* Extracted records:
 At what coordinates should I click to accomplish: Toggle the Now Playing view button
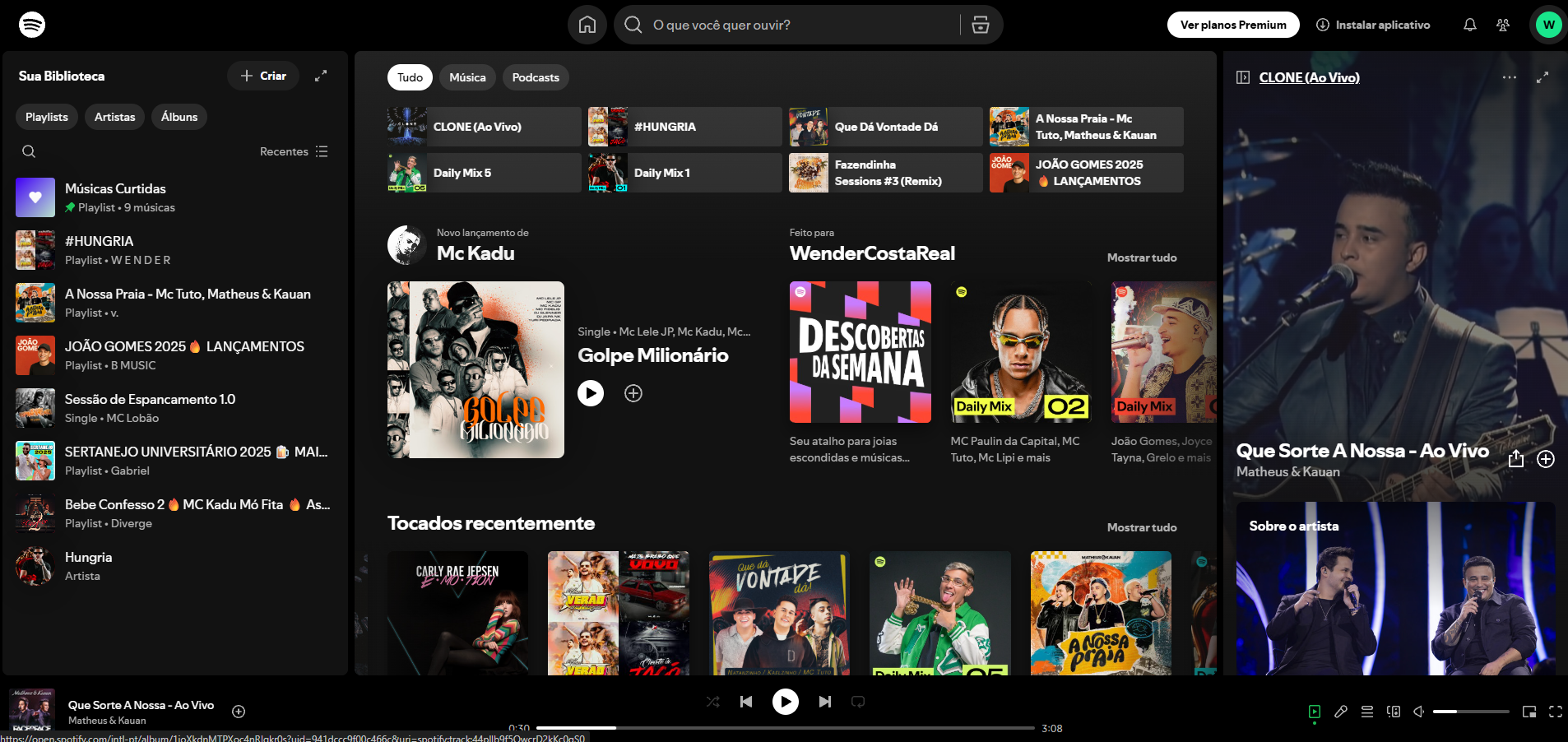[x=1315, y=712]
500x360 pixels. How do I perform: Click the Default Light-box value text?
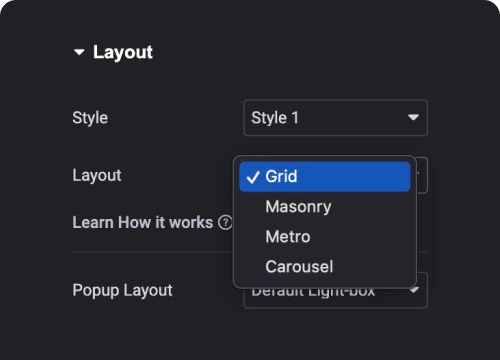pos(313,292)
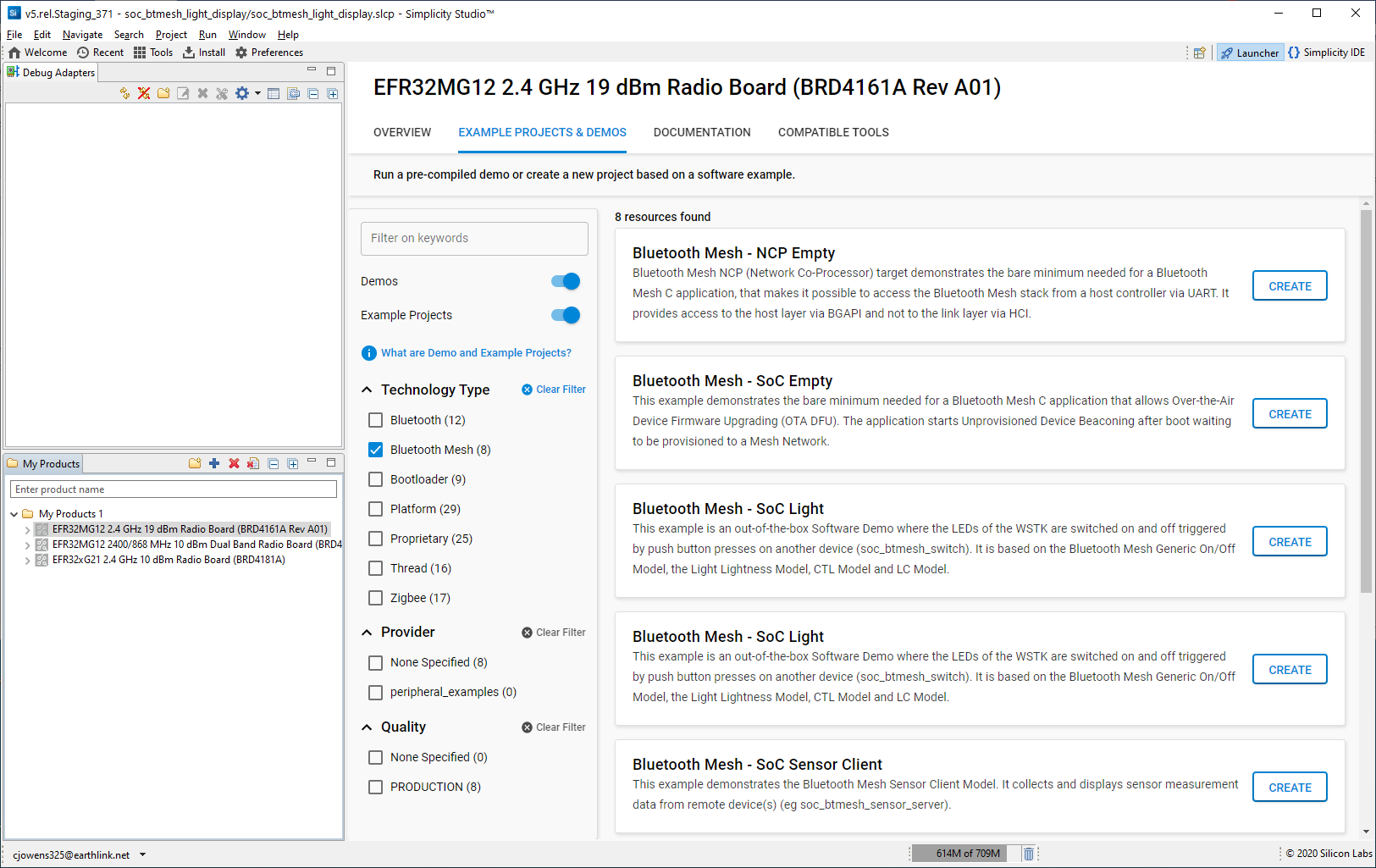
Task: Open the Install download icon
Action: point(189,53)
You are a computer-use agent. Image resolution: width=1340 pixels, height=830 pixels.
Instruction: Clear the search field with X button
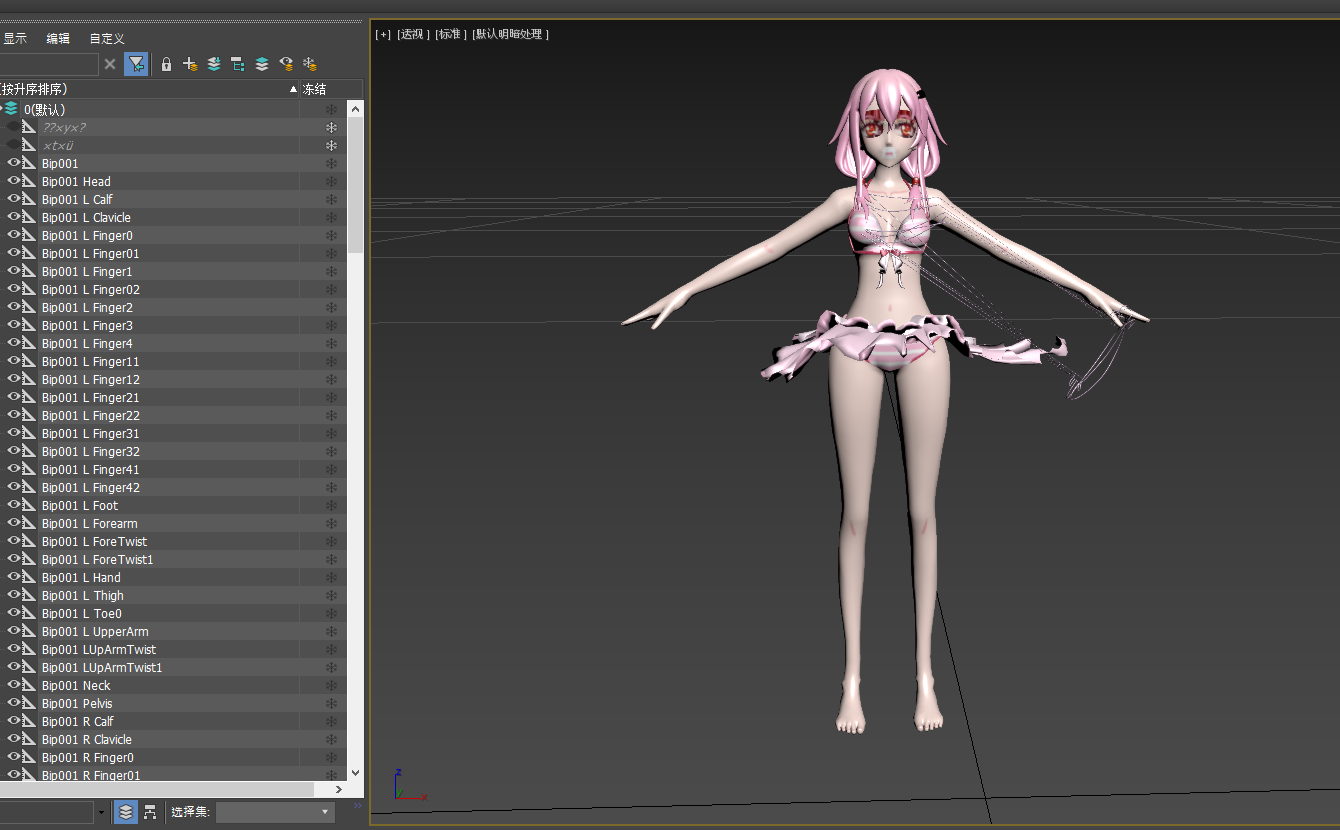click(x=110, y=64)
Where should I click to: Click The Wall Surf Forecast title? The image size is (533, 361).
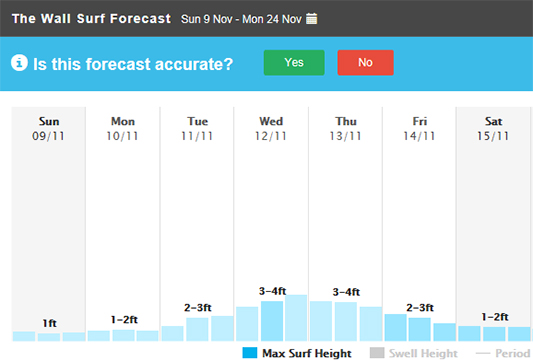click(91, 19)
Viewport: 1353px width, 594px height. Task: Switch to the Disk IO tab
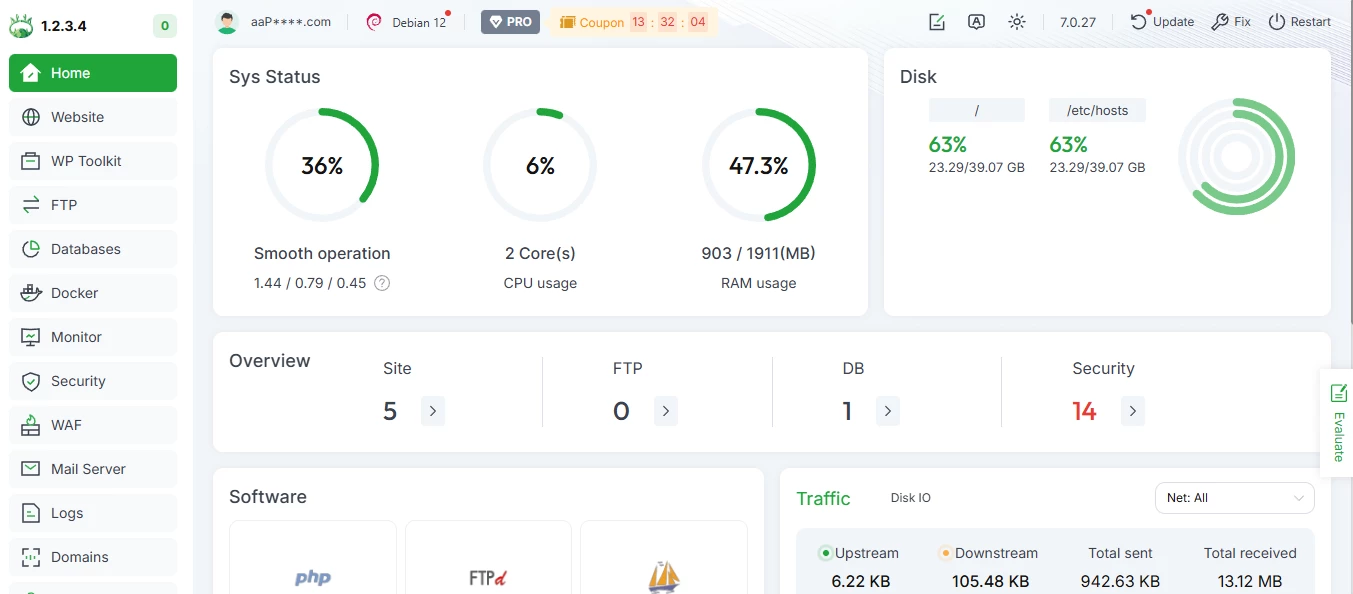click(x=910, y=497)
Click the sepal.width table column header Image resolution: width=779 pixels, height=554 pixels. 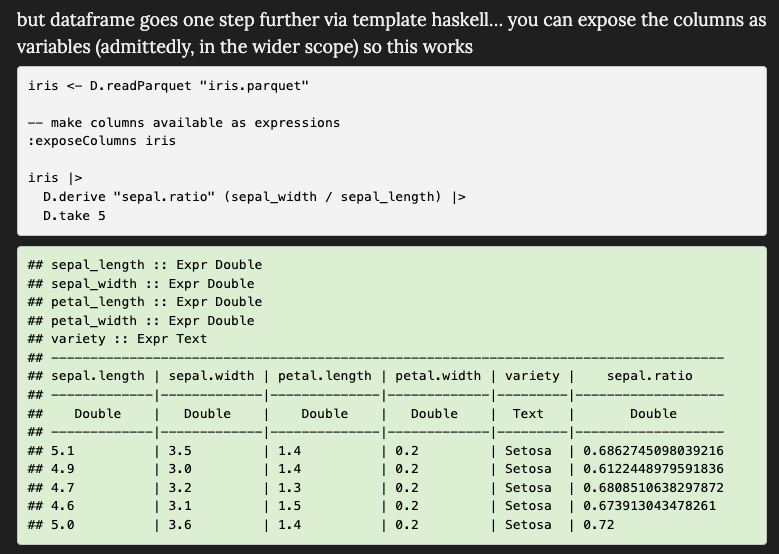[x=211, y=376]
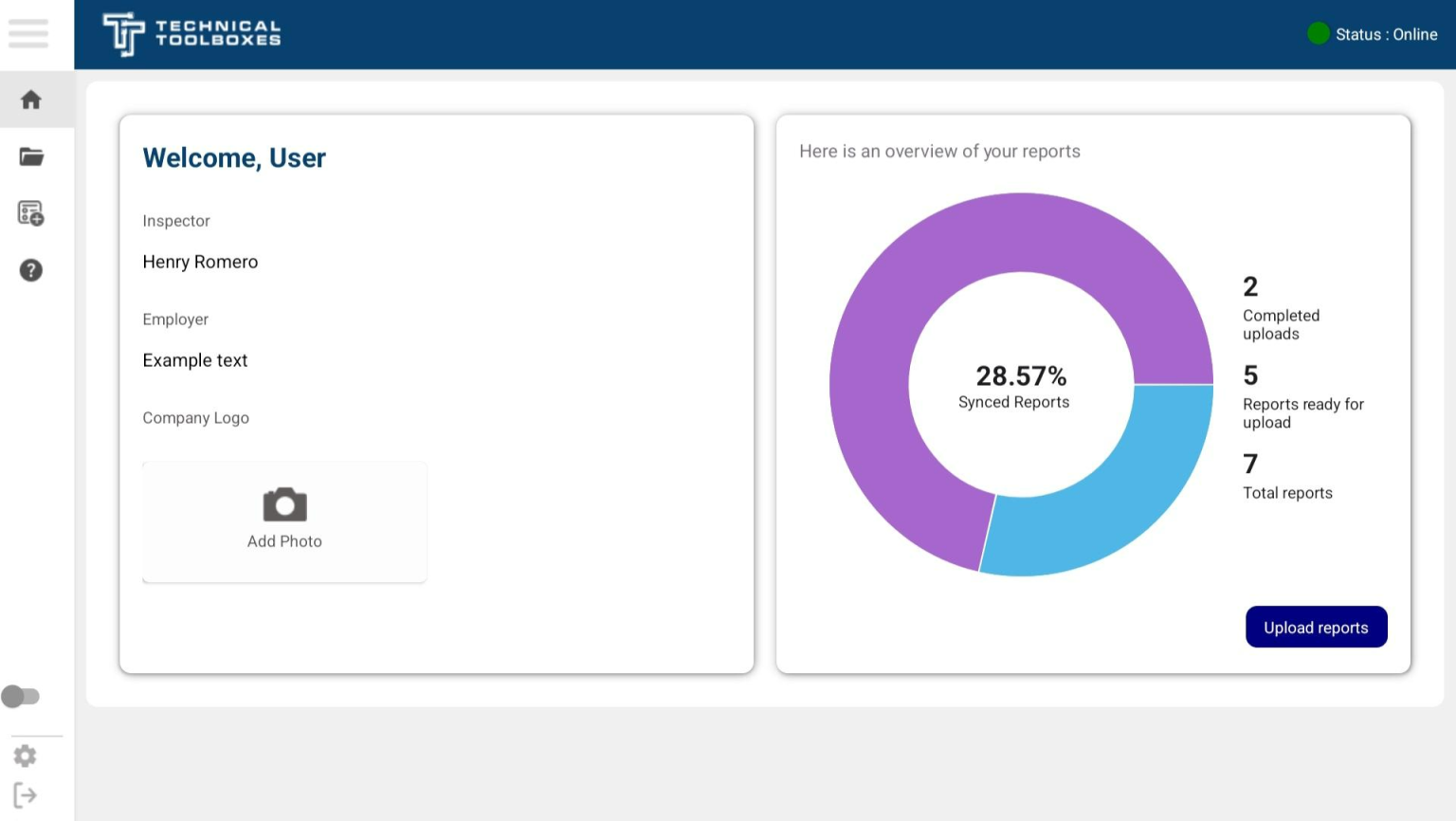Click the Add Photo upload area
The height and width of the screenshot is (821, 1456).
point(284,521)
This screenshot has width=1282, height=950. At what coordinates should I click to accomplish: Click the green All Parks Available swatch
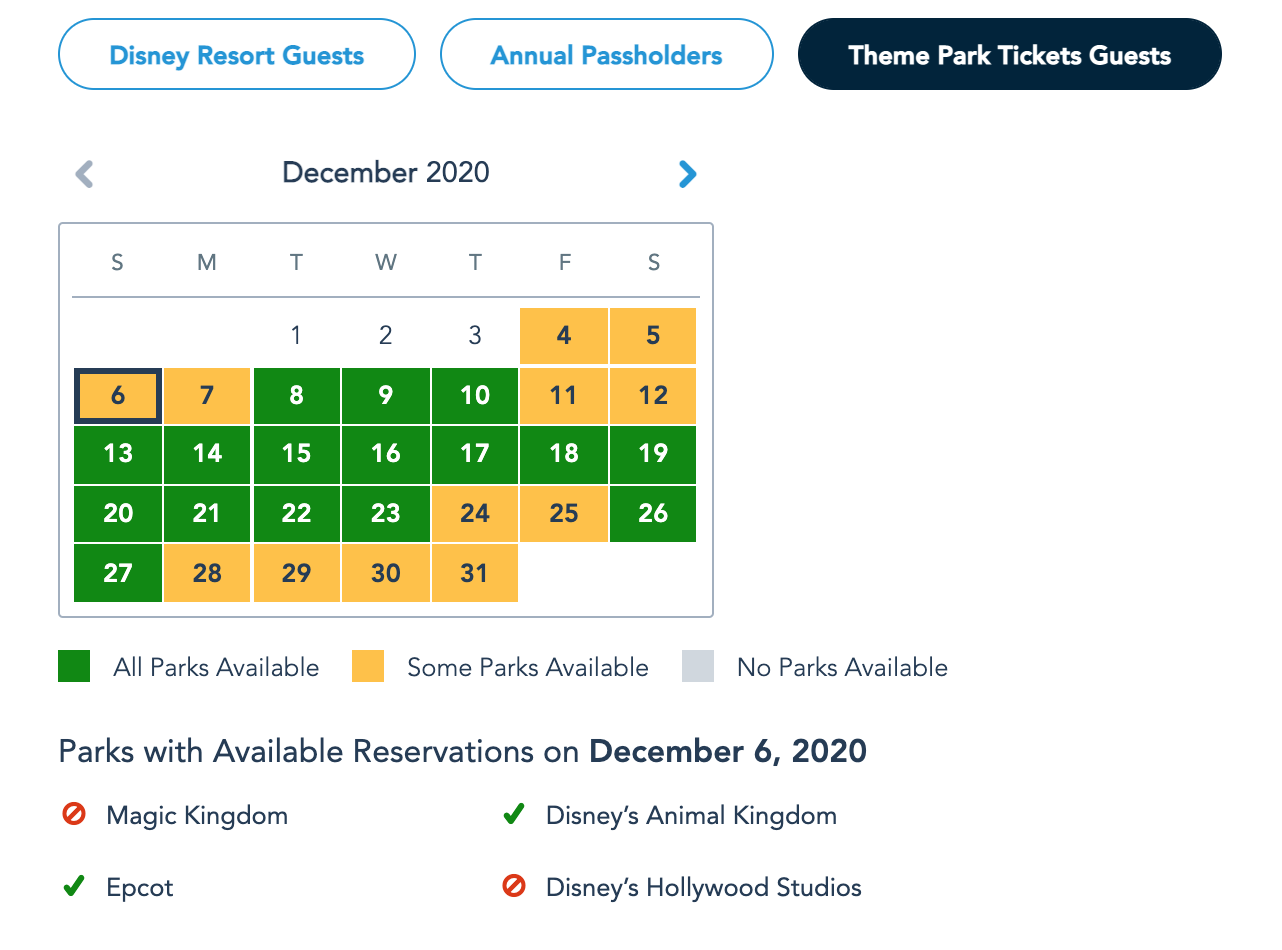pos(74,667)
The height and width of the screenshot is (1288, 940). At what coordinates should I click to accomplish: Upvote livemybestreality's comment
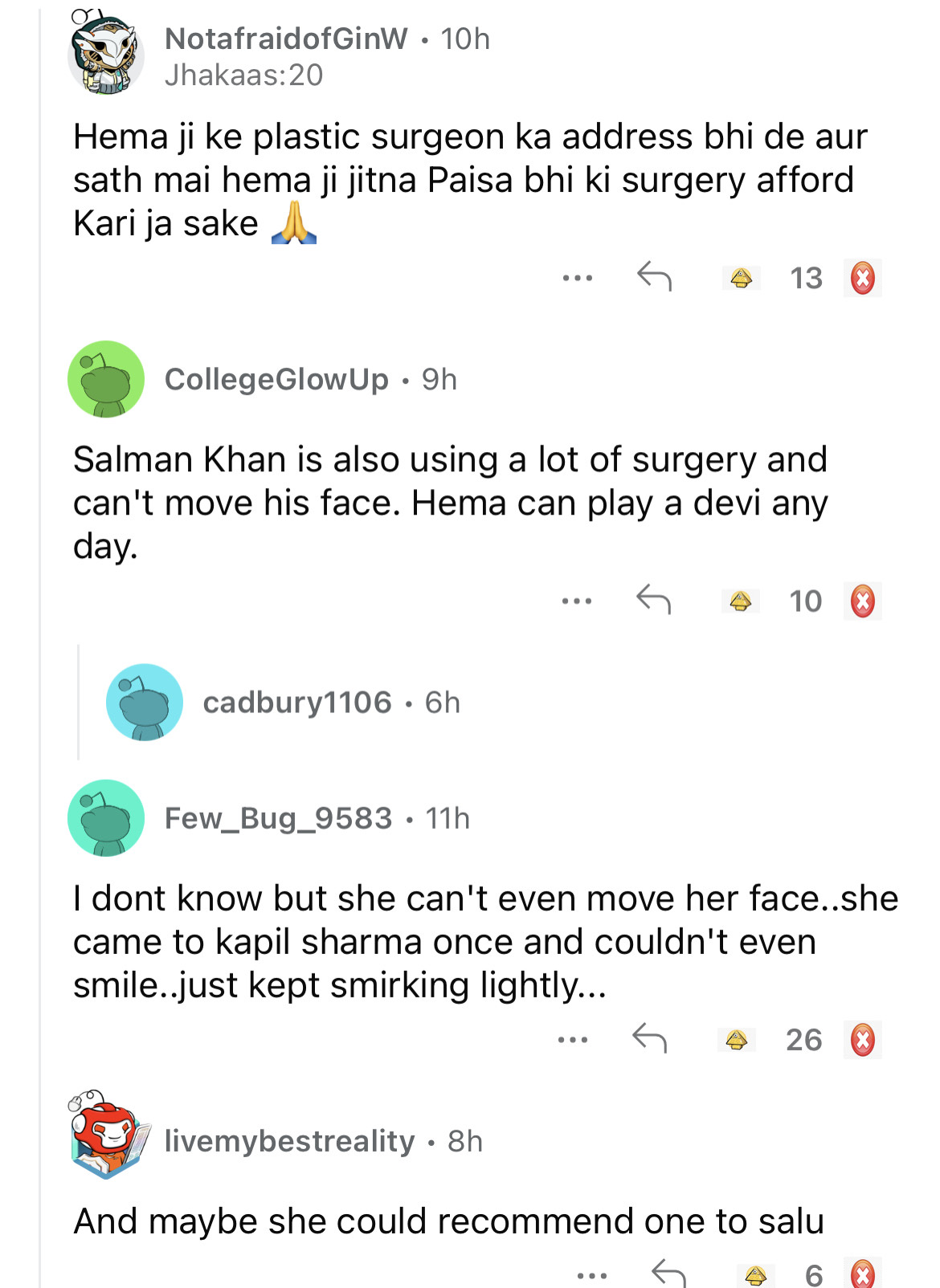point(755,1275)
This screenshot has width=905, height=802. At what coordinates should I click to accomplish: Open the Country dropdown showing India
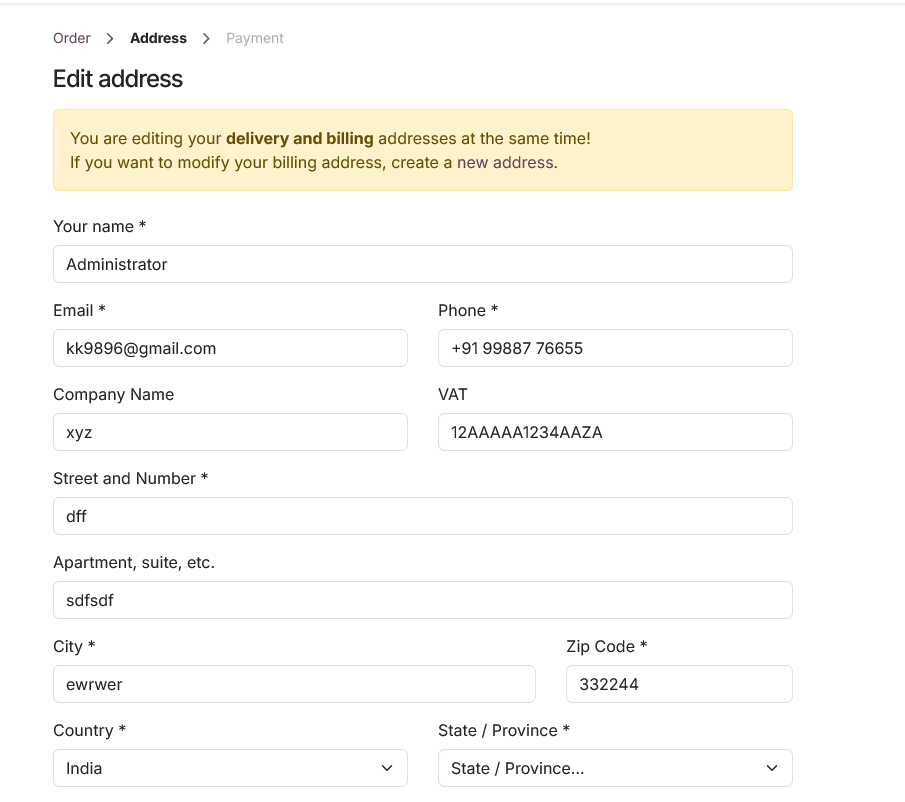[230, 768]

* Task requirements:
Reproduce exactly, with every picture left out, the lines from the one that contains "The height and width of the screenshot is (1288, 940)." to the final line of the records above.

* Solved exercise:
The height and width of the screenshot is (1288, 940). At what coordinates should I click to accomplish: Upvote livemybestreality's comment
point(755,1275)
This screenshot has width=905, height=802. At what coordinates should I click to accomplish: Open the Country dropdown showing India
[230, 768]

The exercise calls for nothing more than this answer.